- [Exercises to complete]
- A) According to the article on eco-friendly superyachts, why does Exuma have an aluminium hull? Answer in one to three sentences.
- B) Answer these questions using the article on eco-friendly superyachts:
(i) About how many superyachts came to this year's Monaco Yacht Show?
(ii) Who presented the Green Plus Yacht Award 2010?
(iii) How long is the sailing ketch Twizzle?

- [Extract provided]
========================================
Luxury yachts fly the green flag
Monday 27 September 2010
Luxury yachts that whisk their millionaire owners or charter guests to the world's top beauty spots, guzzling gallons of fuel on the way, have long scraped the bottom of the green league tables.
But as superyachts converged on the Riviera for this year's 20th Monaco Yacht Show, a small but determined minority were flying the green flag as the ever expanding fleet of mega yachts seeks to reduce its carbon footprint.
Paolo Moretti, who heads the yachting division of Italy's ship certification body RINA, told AFP interest in environmental topics has spiked in the yachting sector over the last five years.
"Luxury yachts have big budgets but owners now not only want to excel in terms of comfort and luxury but also in environmental sustainability," he said.
The influential four-day show that opened Wednesday in the tiny, glitzy principality attracted an exceptional turnout of some 100 superyachts of up to 90 metres (300 feet) in length.
Among the 28,000-plus participants crammed into Monaco's horseshoe-shaped port, there were some 500 firms involved in the design, paint, engines and waste disposal for the superyachts.
And many of them are working on how to make yachting more sustainable.
"Motivation is coming from all sides and some owners are really deeply concerned by environmental issues, particularly the more technically-minded owners," said Luc Khaldoun, commercial director Europe at Fraser Yachts Monaco.
One newly-launched sea-giant - Exuma - had its green ambitions on full display.
The first of a new series of Vitruvius motor yachts built by Italy's Pichiotti and Perini Navi, Exuma was designed by Philippe Briand, famous for his cutting-edge sailing yachts.
The spectacular 50-metre vessel, which can accommodate 10 guests and eight crew, boasts an unusual aluminium hull, whose lighter weight is designed to slash fuel consumption, explained the boat's captain, Adolfo Oria.
"The design of the yacht, which is narrower and sleeker than most motor yachts, has the same performance efficiency of sail boats," he said.
Exuma's innovation won it the show's Green Plus Yacht Award 2010, which was presented Friday by eco-campaigner Prince Albert to its Monaco-resident owner.
Short of a design revolution, one of the easiest ways for the green-minded millionaire to reduce his yacht's carbon footprint today is to sign up to a yacht carbon offset scheme.
"Interest (in carbon offsetting) is growing all the time," according to Mark Robinson, managing director of a service called Yacht Carbon Offset, whose list of clients from the Middle East, Russia and Europe reaches into three figures.
The principle of offsetting is straightforward: a yacht's greenhouse gas emissions are quantified and then balanced by equivalent emissions reductions from carefully-selected green energy projects around the world.
Yachts using the service include Lionheart, Candyscape II and RoMa as well as the recently-launched 57.7-metre sailing ketch Twizzle, whose owner also chose to offset the carbon footprint from the energy and main materials used in the boat's construction.
========================================
- [Records supplied]

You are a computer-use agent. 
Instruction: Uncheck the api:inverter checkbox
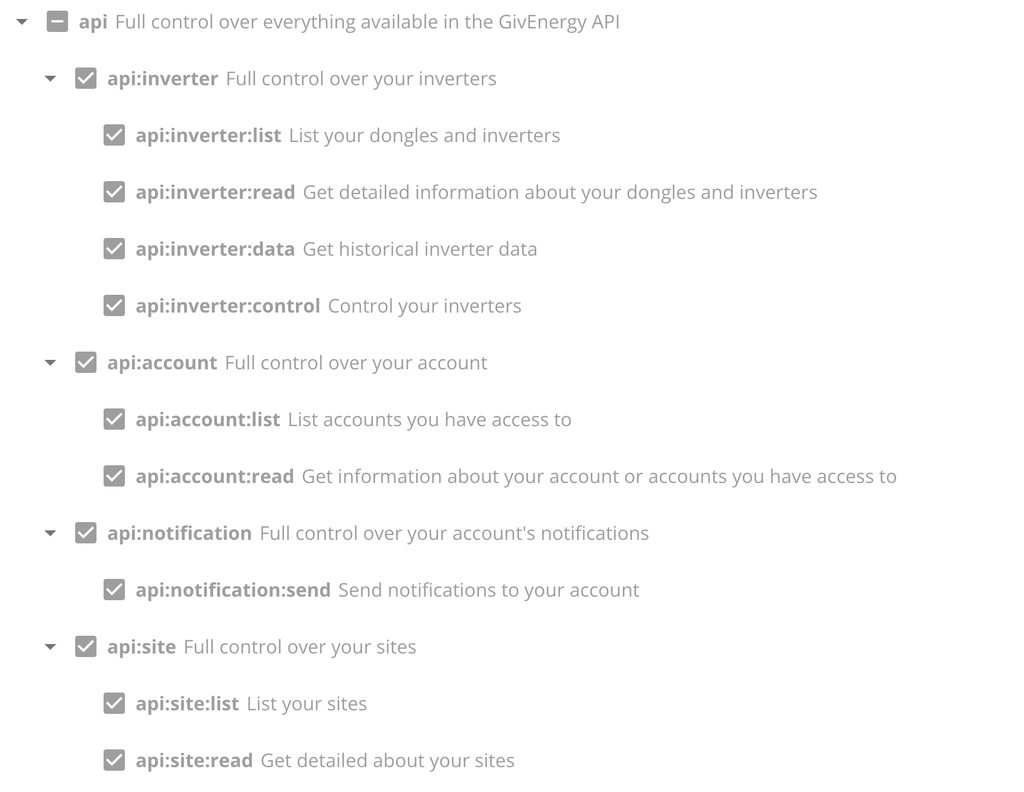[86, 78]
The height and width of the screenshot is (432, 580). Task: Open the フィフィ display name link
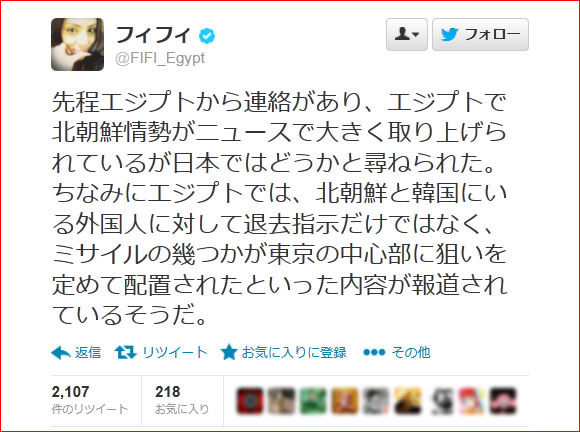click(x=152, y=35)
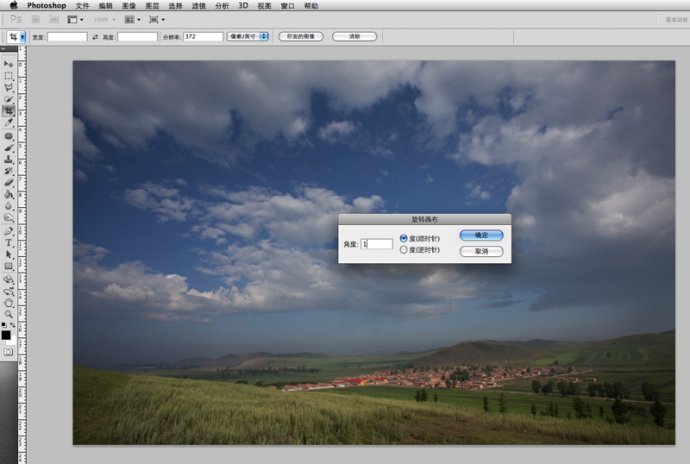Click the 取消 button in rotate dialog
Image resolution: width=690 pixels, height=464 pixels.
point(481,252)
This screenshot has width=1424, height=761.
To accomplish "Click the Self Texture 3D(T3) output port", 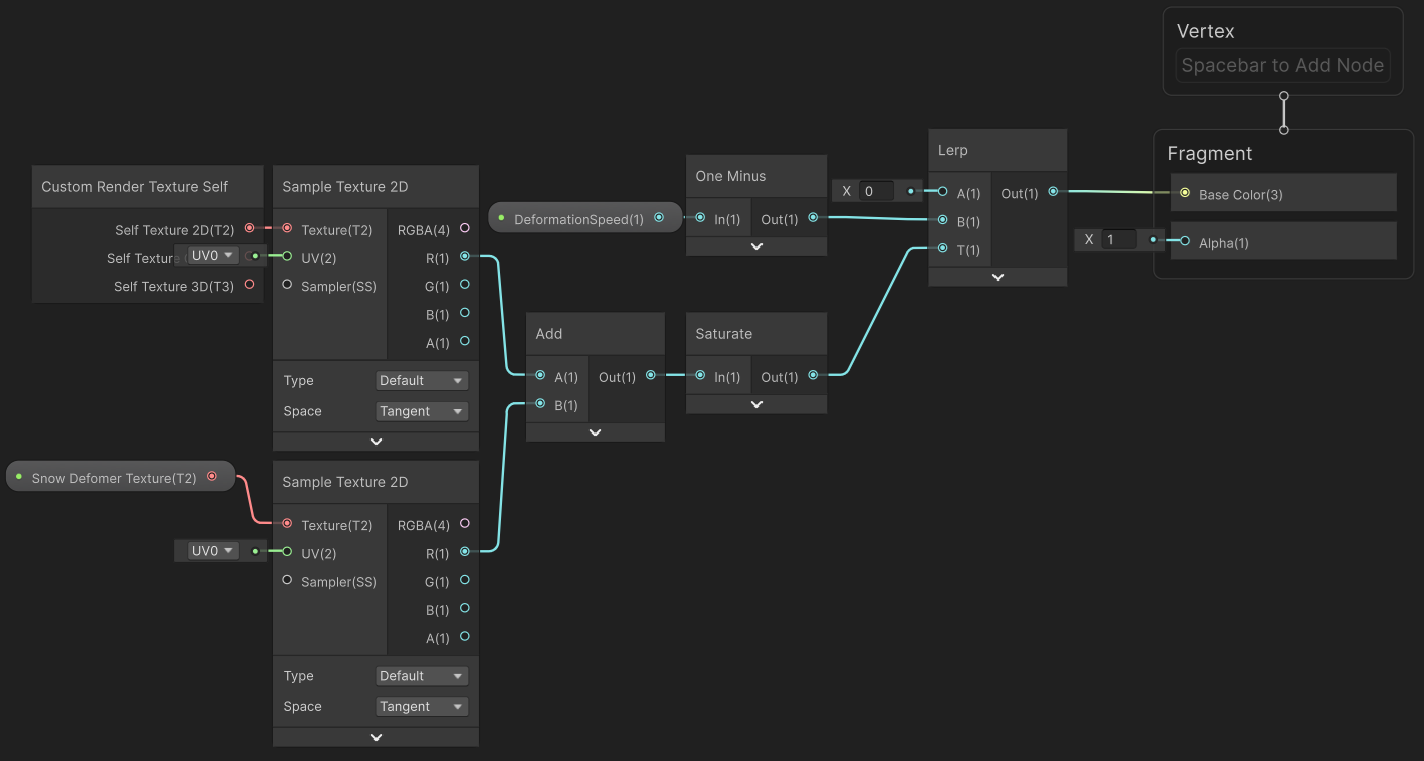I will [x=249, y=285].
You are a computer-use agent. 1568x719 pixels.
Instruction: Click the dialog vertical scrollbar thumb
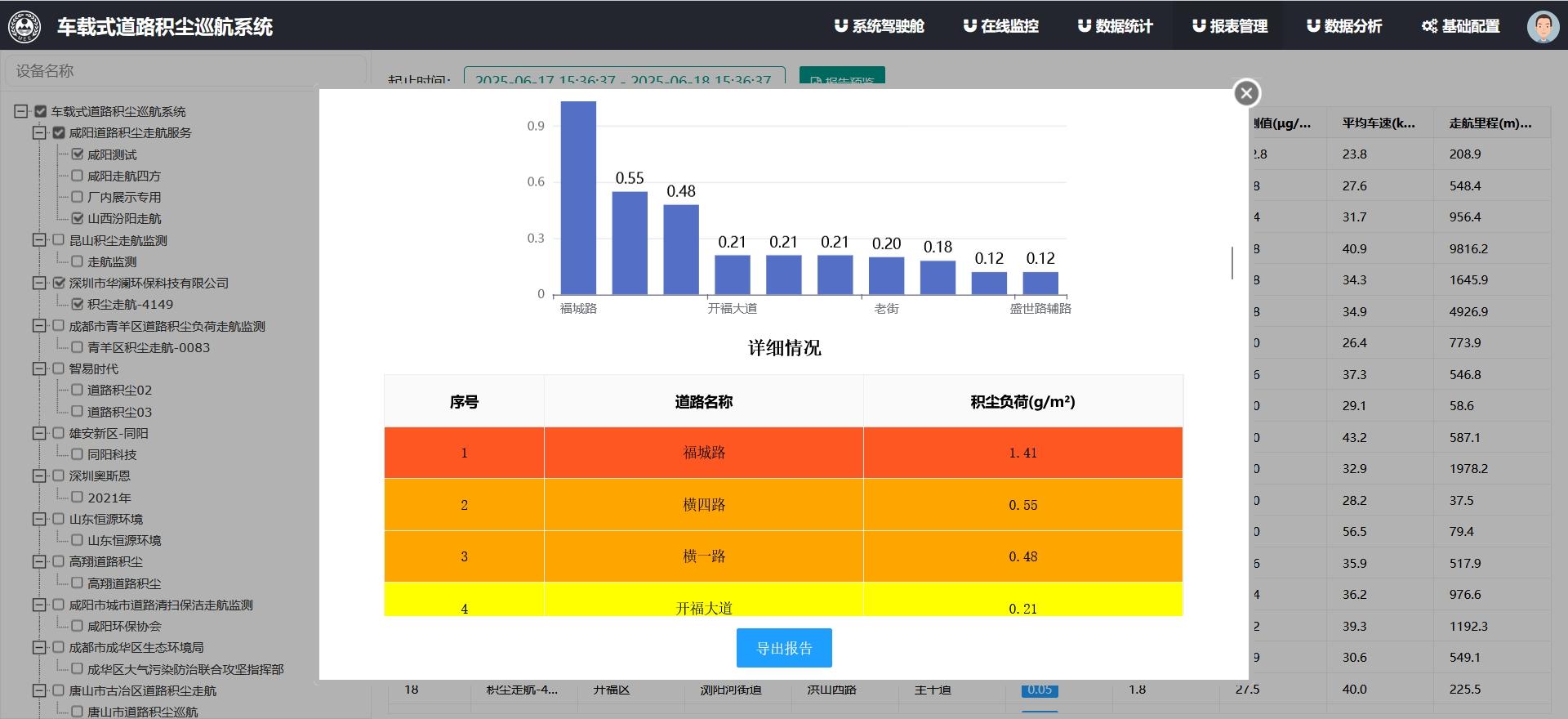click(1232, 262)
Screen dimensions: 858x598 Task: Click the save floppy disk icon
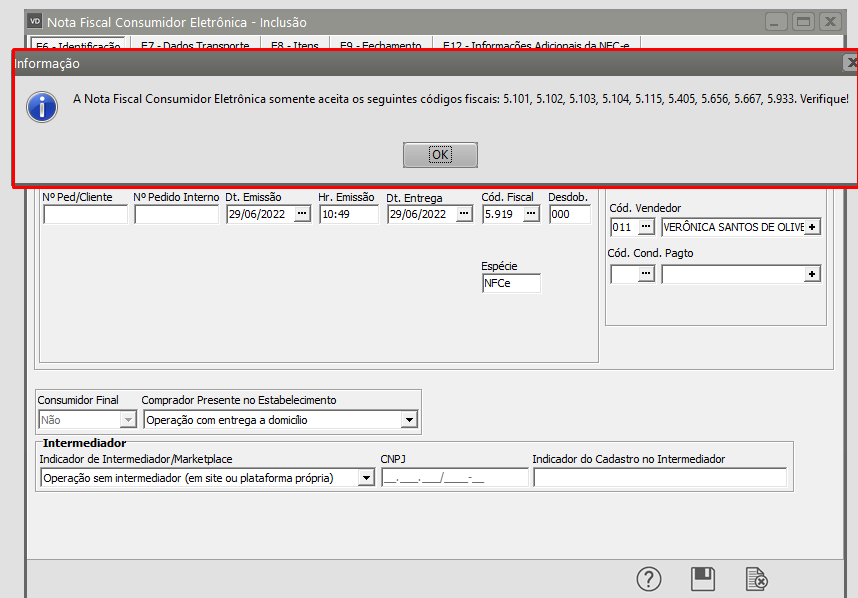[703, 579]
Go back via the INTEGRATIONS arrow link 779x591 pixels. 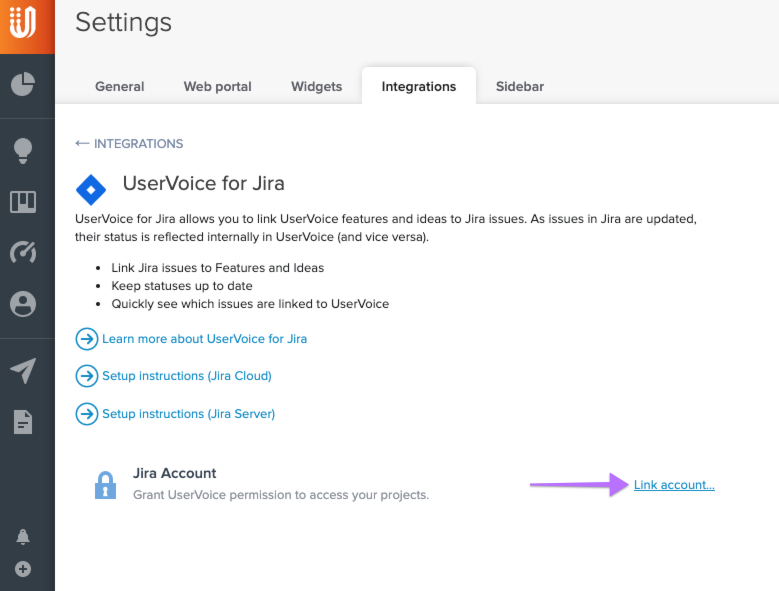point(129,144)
========================================
- [Activity answers]
- A) Exuma's aluminium hull is lighter, and that lower weight is meant to slash the yacht's fuel consumption.

- B)
(i) Some 100 superyachts.
(ii) Prince Albert.
(iii) 57.7 metres.